また金融機関では、この残存耐用年数ではなく、経済的耐用年数を独自に計算して融資期間を定めます。
法定耐用年数の47年を基準にせず、例えば40年を基準としておき、そこから何年経過したか?で計算されるようです。
この場合ですが、40年-10年=30年となります。
となると、30年未満でローンが提供されることになります。

 
太陽光発電所との比較
太陽光発電所に投資する場合、発電所が設定されている地域の通年日照量という基本的な数字を押さえれば、その後の発電量や金額も概ね計算でき、長期計画が立てやすくなり、系統連系した日から、ほぼフル稼働になります。

 
投資用マンションの場合は、資産価値は太陽光発電所より高いと思われますが、入居率の変動によって収益も変動し、周辺にライバル物件が登場すれば、築年数の古い物件はますます不利になってきます。

 


まとめ

太陽光発電所を購入する際の多くのローンでは、耐用年数17年より短い、15年間のローンが提供されています。
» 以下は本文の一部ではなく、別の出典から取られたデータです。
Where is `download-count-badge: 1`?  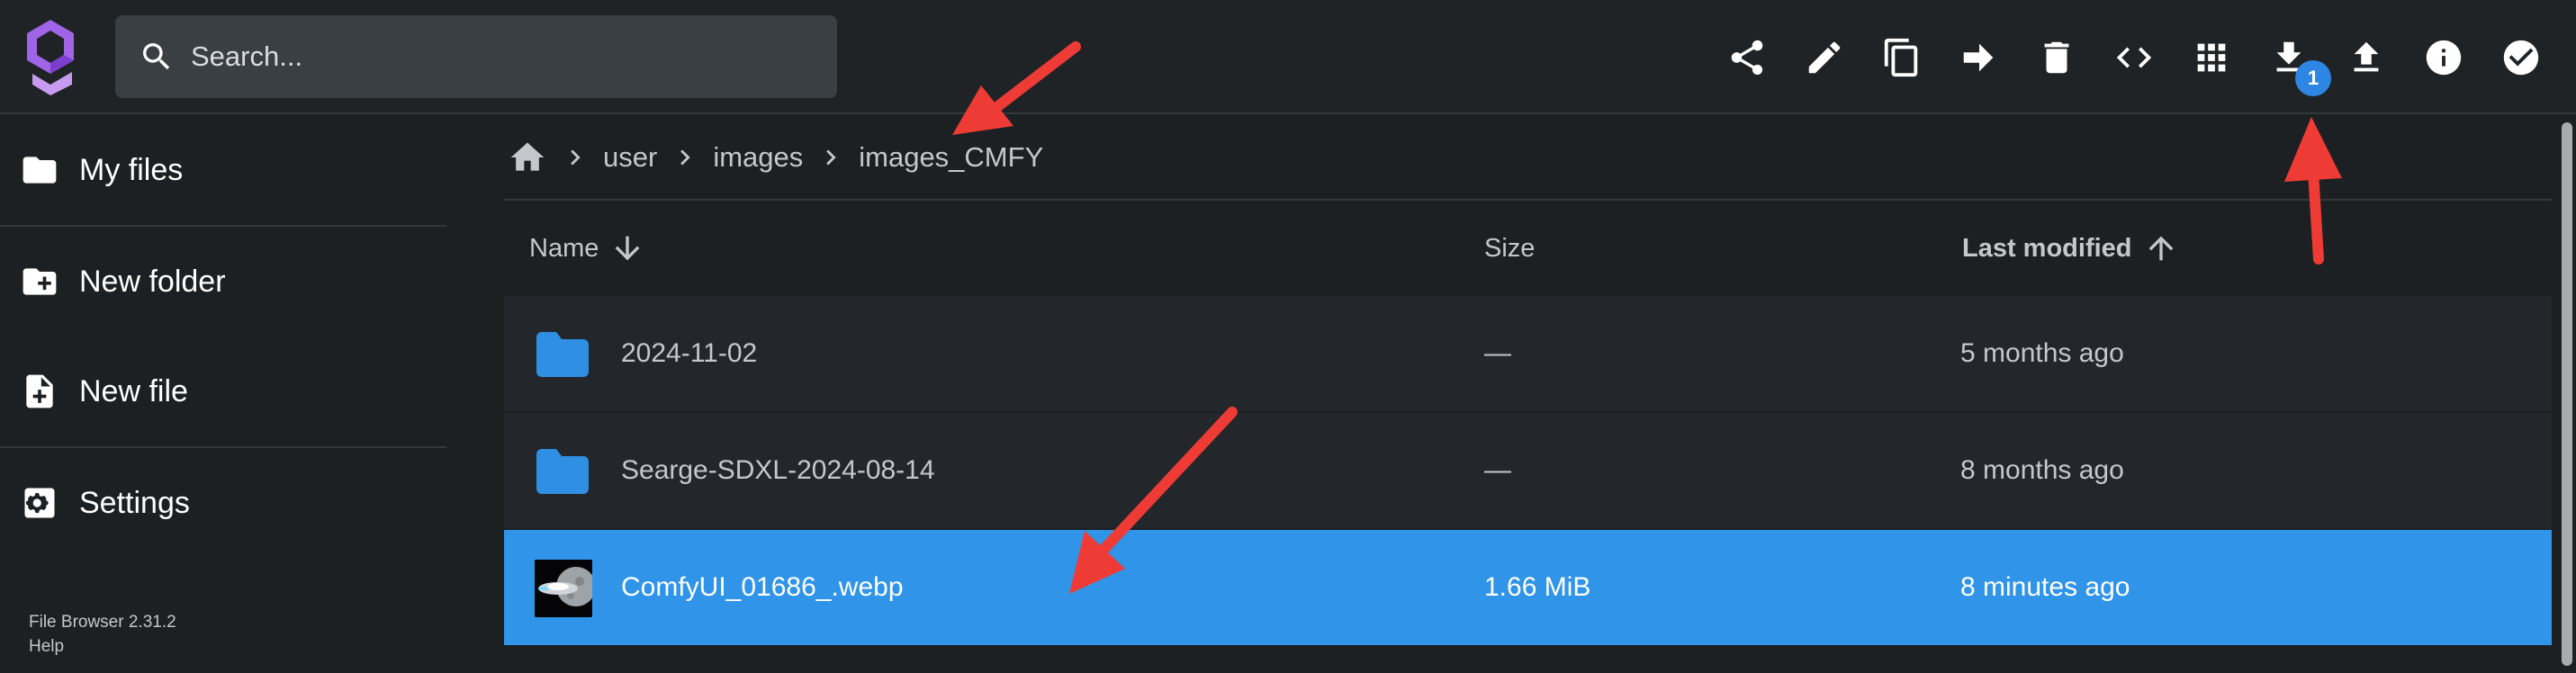 download-count-badge: 1 is located at coordinates (2313, 78).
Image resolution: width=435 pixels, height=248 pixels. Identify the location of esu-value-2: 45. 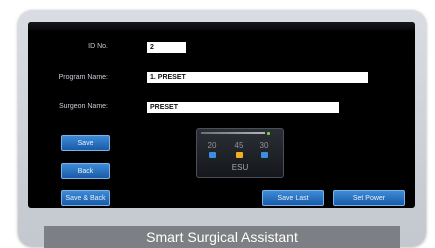
(239, 146).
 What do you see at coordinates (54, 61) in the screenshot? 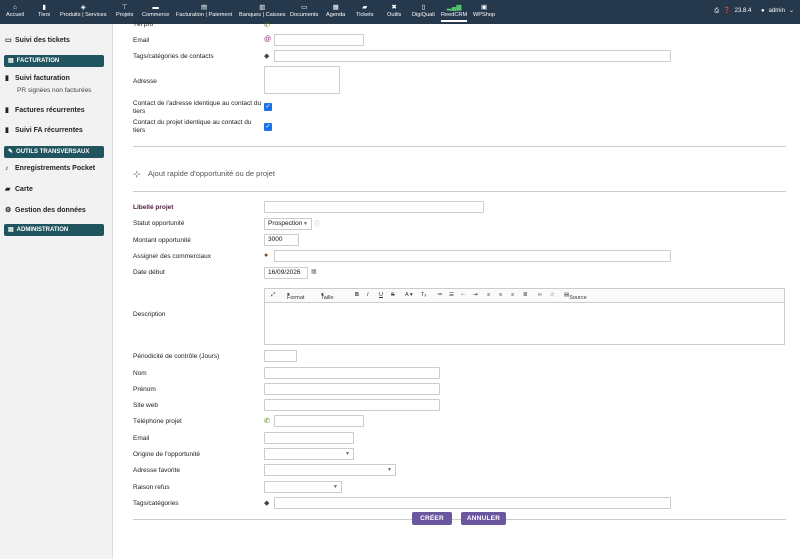
I see `sidebar-head-facturation: ▤ FACTURATION` at bounding box center [54, 61].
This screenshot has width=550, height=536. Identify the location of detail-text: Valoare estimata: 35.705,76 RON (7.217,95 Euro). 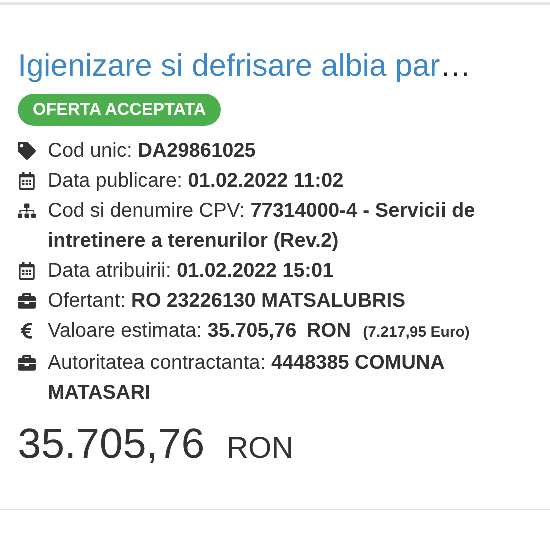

また、今後、太陽光発電所の中古物件市場も拡大すると思われますが、その場合は、残存耐用年数、残存価値、資産価値などの算出方法、および税を考慮にして場合の実際の利益など色々なパターンから各金融機関によって担保価値の計算が慎重に行われた上での融資判断になると思いますので、一概に「これくらいの金額を、これくらいの利率で何年間のローンが可能」という判断は難しくなってきます。
 
投資用マンションでは、新築一棟売りの案件もありますが、中古物件が主流になると思います。中古マンションの場合、耐用年数の計算方法が新築とは少し違いますので、その点を注意した上で金融機関と相談してください。